Quinta-feira, 28 de Abril de 2011

Renovar Abril

Vivemos, 37 depois do 25 de Abril, tempos de grande inquietação e incerteza. De grandes dúvidas. Para os mais pessimistas, Portugal assiste mesmo ao fim de um ciclo, ao ‘fim da história’; enquanto outros recordarão o general que dizia a Roma que o povo Lusitano “não governa nem se deixa governar”.

Alguns argumentos terão estes críticos, afinal o nosso país assistiu recentemente à entrada em cena do FMI, que virá controlar e organizar as nossas finanças e condicionar a acção política autóctone, transformando Portugal num "país à rasca". Mas falharam, de facto, os nossos governantes, ou estaremos perante uma característica endémica do nosso povo? Ou, como bem recordava o padre Manuel Antunes, a ser governados "mais pelos nossos defeitos do que pelas nossas qualidades, mais pelos defeitos das nossas qualidades que pelas qualidades dos nossos defeitos"?
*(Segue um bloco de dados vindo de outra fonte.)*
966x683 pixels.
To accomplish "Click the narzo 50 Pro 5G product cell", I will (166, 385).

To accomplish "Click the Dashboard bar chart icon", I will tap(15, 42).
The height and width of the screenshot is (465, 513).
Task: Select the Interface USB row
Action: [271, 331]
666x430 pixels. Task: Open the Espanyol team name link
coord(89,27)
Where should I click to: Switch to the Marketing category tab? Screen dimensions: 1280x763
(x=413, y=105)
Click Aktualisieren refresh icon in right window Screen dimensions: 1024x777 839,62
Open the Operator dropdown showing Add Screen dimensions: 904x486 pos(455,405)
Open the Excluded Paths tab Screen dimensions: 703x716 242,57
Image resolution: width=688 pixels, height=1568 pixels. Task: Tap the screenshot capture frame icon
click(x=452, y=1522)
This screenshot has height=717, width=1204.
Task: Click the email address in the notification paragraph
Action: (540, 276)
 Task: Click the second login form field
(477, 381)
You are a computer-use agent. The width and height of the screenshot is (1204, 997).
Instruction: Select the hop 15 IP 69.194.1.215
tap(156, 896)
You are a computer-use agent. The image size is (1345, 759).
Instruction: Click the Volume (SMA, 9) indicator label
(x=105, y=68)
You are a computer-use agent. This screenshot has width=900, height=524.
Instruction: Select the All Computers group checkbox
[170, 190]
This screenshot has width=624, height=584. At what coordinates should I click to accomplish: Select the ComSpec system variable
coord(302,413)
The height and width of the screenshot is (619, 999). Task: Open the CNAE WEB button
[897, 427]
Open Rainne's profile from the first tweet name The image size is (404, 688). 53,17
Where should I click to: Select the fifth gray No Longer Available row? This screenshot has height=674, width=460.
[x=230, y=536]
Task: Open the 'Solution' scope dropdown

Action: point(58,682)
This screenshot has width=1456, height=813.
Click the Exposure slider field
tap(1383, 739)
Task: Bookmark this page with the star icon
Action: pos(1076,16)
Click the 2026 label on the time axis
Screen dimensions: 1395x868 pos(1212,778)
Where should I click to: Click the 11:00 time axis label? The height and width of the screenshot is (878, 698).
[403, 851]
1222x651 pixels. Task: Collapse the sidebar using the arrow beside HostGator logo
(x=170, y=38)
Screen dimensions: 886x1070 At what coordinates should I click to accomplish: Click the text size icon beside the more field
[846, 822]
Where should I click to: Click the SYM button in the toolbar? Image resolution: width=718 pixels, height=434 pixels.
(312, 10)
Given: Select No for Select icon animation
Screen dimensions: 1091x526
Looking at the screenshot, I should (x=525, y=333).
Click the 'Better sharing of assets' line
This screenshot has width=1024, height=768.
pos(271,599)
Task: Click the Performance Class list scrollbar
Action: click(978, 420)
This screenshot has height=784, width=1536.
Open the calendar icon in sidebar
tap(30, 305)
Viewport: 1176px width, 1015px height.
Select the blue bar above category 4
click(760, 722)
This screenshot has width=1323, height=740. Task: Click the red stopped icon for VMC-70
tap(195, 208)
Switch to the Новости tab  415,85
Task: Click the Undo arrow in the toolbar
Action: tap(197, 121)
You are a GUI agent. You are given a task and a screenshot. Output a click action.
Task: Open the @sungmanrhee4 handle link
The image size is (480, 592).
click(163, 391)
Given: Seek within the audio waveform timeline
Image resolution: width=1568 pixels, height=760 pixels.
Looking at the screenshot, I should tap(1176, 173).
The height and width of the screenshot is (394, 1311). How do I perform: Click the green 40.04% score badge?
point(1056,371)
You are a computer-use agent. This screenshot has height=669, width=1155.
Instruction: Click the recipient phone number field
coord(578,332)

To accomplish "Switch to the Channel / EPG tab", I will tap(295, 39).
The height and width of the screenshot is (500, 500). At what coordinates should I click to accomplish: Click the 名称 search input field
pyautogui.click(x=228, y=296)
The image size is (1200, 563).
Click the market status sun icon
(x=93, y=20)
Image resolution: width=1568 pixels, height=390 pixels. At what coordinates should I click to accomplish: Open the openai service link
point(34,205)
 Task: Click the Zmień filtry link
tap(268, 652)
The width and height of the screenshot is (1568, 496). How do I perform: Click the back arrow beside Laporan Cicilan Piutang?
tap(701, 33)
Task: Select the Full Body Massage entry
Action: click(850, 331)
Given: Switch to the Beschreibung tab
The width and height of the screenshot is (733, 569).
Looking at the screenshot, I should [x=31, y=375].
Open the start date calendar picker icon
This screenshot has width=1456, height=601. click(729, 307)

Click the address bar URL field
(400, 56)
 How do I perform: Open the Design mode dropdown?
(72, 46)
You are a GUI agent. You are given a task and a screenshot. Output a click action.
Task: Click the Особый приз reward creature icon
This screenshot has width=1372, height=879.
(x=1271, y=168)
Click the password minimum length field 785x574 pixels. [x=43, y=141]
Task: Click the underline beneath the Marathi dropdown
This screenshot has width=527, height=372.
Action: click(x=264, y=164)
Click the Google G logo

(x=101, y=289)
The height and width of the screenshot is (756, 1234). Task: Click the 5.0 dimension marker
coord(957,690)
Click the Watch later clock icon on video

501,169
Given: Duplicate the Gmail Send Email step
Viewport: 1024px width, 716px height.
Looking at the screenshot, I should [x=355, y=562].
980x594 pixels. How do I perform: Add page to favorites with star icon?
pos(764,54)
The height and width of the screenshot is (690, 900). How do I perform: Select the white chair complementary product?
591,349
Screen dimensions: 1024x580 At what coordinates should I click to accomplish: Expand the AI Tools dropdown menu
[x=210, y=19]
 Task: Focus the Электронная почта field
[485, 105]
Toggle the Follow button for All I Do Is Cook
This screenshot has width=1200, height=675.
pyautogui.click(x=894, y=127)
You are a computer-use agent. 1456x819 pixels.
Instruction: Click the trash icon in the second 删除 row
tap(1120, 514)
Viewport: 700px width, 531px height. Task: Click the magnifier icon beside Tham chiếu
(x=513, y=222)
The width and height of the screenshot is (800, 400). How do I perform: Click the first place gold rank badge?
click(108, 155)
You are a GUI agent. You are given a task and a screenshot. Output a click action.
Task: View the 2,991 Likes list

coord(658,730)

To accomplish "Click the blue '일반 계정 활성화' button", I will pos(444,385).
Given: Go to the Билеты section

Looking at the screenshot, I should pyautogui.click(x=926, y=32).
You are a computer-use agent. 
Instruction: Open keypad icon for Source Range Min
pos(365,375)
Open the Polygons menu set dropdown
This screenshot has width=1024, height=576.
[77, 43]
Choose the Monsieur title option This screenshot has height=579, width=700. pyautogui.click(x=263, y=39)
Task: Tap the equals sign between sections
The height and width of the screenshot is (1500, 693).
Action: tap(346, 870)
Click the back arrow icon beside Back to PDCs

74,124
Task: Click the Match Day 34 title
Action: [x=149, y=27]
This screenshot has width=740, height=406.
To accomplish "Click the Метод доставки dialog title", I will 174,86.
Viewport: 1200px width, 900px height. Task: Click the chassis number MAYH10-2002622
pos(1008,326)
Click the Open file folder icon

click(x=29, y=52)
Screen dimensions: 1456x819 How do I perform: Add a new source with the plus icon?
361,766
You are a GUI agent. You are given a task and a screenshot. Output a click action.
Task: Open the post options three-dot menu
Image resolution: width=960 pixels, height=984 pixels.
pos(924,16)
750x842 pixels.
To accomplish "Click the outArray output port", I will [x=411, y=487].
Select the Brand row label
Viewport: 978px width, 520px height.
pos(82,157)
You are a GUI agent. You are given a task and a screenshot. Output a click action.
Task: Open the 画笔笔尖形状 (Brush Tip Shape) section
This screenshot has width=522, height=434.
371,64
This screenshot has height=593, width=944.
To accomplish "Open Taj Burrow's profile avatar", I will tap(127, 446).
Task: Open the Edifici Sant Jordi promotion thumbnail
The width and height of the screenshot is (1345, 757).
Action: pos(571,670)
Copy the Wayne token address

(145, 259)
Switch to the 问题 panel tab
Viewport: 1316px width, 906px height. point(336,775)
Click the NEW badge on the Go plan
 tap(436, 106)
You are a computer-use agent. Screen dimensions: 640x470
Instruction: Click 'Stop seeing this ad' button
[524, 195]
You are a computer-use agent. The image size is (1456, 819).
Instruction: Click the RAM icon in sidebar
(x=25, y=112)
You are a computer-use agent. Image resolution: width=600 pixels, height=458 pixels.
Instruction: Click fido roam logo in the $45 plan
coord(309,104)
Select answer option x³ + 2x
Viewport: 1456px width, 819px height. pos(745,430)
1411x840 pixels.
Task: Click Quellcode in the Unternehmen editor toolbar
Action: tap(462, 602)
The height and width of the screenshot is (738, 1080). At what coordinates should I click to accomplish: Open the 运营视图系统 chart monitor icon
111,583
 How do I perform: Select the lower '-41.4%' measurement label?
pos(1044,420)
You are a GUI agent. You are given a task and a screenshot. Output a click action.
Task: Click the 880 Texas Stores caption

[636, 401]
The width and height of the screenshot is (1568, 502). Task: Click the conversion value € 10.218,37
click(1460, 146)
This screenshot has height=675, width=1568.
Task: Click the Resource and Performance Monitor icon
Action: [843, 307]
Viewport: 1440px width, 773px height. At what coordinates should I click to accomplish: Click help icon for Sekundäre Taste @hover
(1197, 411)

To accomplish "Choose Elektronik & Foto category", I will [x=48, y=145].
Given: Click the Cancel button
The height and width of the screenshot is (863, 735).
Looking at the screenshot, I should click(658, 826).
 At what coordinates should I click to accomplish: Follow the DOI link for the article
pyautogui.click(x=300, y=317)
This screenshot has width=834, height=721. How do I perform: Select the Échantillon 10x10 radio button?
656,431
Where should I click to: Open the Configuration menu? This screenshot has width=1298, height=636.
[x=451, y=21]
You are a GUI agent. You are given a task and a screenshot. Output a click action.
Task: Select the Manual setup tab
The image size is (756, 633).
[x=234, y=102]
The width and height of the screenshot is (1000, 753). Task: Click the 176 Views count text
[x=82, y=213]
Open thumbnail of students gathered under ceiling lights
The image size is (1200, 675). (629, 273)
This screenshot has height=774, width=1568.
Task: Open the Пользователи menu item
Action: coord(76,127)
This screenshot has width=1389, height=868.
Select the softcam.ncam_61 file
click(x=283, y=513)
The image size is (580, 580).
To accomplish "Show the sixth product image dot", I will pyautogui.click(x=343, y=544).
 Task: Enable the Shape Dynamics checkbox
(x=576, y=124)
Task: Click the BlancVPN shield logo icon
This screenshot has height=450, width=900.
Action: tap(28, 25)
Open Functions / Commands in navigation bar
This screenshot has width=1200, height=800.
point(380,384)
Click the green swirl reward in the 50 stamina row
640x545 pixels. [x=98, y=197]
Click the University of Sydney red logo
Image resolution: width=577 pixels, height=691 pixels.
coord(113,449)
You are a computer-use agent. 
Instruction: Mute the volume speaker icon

Independentemente das leituras mais negativas ou pessimistas, das teorias da conspiração internacional e dos jogos da culpabilização interna, a verdade é que hoje urge reflectir e perspectivar o estado da Nação, à luz dos recentes desenvolvimentos. É verdade que a situação da fazenda pública é gravíssima, que vivemos durante demasiado tempo acima das nossas possibilidades e que, por mais avisos que fossemos tendo, pouco ou nada soubemos fazer para alterar o rumo adivinhado.

Há culpas? Claro que sim. E estas deverão ser distribuídas por toda a sociedade, dos políticos à população em geral. Afinal, todos beneficiaram da entrada na Europa, do acesso ao crédito fácil. Portugal queria mudar de vida. Ocidentalizar-se. Desenvolver-se. Consumir. E as ambições de um país foram colectivamente partilhadas. Nas auto-estradas e nos hospitais, nas casas, nos automóveis e nos cursos universitários. Nas novas escolas e aeroportos, nas segundas casas (na praia), nos telemóveis e nos plasmas. E a todos entusiasmaram os resultados instantâneos. A todos.

E assim fomos vivendo. Durante décadas. E, como a fábula da formiga e da cigarra, não conseguimos preparar o inverno inevitável. Não conseguimos entender que o Estado, e as nossas vidas pessoais, estavam mal organizadas. Cheias de desperdícios, de ambições desmesuradas e, pior, respondiam a um estilo de vida novo-rico sem conteúdo e apenas forma. Hoje entendemos, quando já não temos dinheiro para pagar contas, que talvez o plasma seja desnecessário, ou que 5000 Freguesias sejam demasiadas, apenas para citar dois exemplos evidentes. Há que mudar de vida, novamente.

Assim, nestes dias de Abril, recordo o que já antes conseguimos imaginar. Da pujança e vontade que partilhámos. Do sonho infinito que desenhámos. Há 37 anos fizemo-lo real. Depois adormecemos, novamente. Hoje, saibamos renovar Abril, exigir mais e saber cumprir. Com rigor e competência. Nas nossas vidas privadas e colectivas.